Exploring power demand time series according to their systematic and unsystematic components is another useful analysis regarding data characterization. A seasonality study can be employed for this purpose. Figure 10 exemplifies this exercise for two cases. From public databases, ECO is considered regarding its demand pattern, and House 4 is selected considering its power distribution, which signifies the presence of energy-demanding loads, especially seasonal ones. The examination is carried out by use of the multiplicative model since it is a better choice for time-varying behavior and removes difficulty in interpreting negative values. Furthermore, this means proves to perform better in capturing peaks through its seasonal component. With regard to the residual element, it can be noticed that the public case contains a huge amount of unpredictable/noisy information, which exposes fluctuations almost similar to the main signal. This shows that a notable amount of data is not consistent with the rest of it. The trend and seasonal factors show a general upward slope and a clear recurring/periodic pattern, respectively, that are relatively poor considering the residual. This can be estimated by multiplying these two components. It is observed that the systematic information contributes inadequately in explaining the usage. On the other hand, the Quebec data is characterized by valuable systematic information, particularly in winter, where the model is able to strongly describe the demand. In addition, it can be realized that TH has a great influence on the seasonality of the aggregate load. This impact along with the level of overall systematic information promotes a seasonality-based NILM approach to disaggregating EBHs load. Besides, the results demonstrate that a classic decomposition is not an efficient choice for the Quebec case since the seasonality of data strongly changes within the year. It should be noted that the seasonality of other public instances is inferior to the selected one, specifically for UK-DALE and CG data.

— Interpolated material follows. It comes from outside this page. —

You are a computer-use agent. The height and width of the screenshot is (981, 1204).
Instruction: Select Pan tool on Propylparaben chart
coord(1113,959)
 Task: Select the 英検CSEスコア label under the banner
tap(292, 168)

In order to discover the real-world relationship among data instances and suggest generalizable hypotheses, a correlation analysis can be intended. Figure 11 presents the results of this investigation into existing houses from all datasets, except for UK-DALE due to dissimilarity over available data periods. It can be seen that the correlation between household usage in the public data is not even moderate evidencing a notable difference in their tendency toward operating electrical appliances. Similar behavior can be detected in the Quebec domestic load. However, a moderate correlation can be noticed across the overall load that is rooted in the medium to high correspondence between TH demand, similar to seasonality.

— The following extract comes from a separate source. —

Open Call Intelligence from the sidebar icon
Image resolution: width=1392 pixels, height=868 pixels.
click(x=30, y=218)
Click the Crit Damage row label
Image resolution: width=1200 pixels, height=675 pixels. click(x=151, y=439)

The above analysis has been aimed at revealing statistics that have not been fairly taken into consideration in related research. Indeed, it is evident that Quebec data encounters a hugely higher amount of events compared to public data due to a bigger number of appliances with high switching frequency in relevant operations, i.e. EBHs. From every targeted aspect, the statistical analysis demonstrates massive differences between public and Quebec data. From a practical standpoint, a load monitoring practice should approach this case with a different set of targeted appliances. The group of interest must certainly contain EBHs due to their share of demand, impact on its characteristics, and potential applications for HEMSs. It should also include EWHs due to their major usage and regular presence that makes them responsible for the most rapid rises in household demand all over the year. Besides, it can be acknowledged from the statistical study that disaggregating the appliances choice of the literature, especially fridge, kettle, and microwave, from the Quebec data is a burdensome task. This exercise becomes more difficult knowing the fact that actual readings have a sampling rate of 15 minutes. Figure 12 shows daily household load profiles recorded by smart meter within warm and cold seasons. Complex operational curves, seasonal variations, and continuous changes at lower demands are the challenging features of these profiles. In summer, the EWH represents the most notable demand contributing to almost all load peaks solely or partially. As a result, it gives the total usage a similar pattern in both shape and magnitude. In winter, the EBHs illustrate their remarkable influence by transforming the domestic load as shown in this figure. Another important property that can be realized is the significant level of unknown demand as the difference between the main circuit and the total loads, domestic and aggregate usages in Figure 10 (a) and (b), respectively. This underlying issue can seriously impact the performance of a NILM practice. Accordingly, it can be stated that NILM faces a completely different case in Quebec dwellings.

4. A Disaggregation Approach to Quebec Household Power Consumption

As discussed, the designation of a NILM model highly relies upon data sampling intervals. The least requirements reported for a disaggregation task based on regression and classification methods are 3Hz and 1Hz, respectively, which is not the case in this study [11]. From the viewpoint of feature extraction, power-based steady-state electrical features at a macroscopic level are recommended for load disaggregation purposes. Nevertheless, relevant research indicates that even a sampling time of 1 minute is not sufficient to capture EBHs’ behavior due to their rapid state transitions. From the load identification point of view, an unsupervised method is favored for the Quebec case due to data shortage in both length and quality, e.g. appliance-level information. Consequently, a supervised technique is substituted to relieve the impracticality of a completely blind practice at the cost of sufficient data, particularly for EBHs with seasonal presence. These aspects outline a NILM system for the Quebec case. Notwithstanding, general inadequacies of existing methods in the literature on one side and specific challenges of NILM deployment in the Quebec region on the other side stimulate alternative solutions.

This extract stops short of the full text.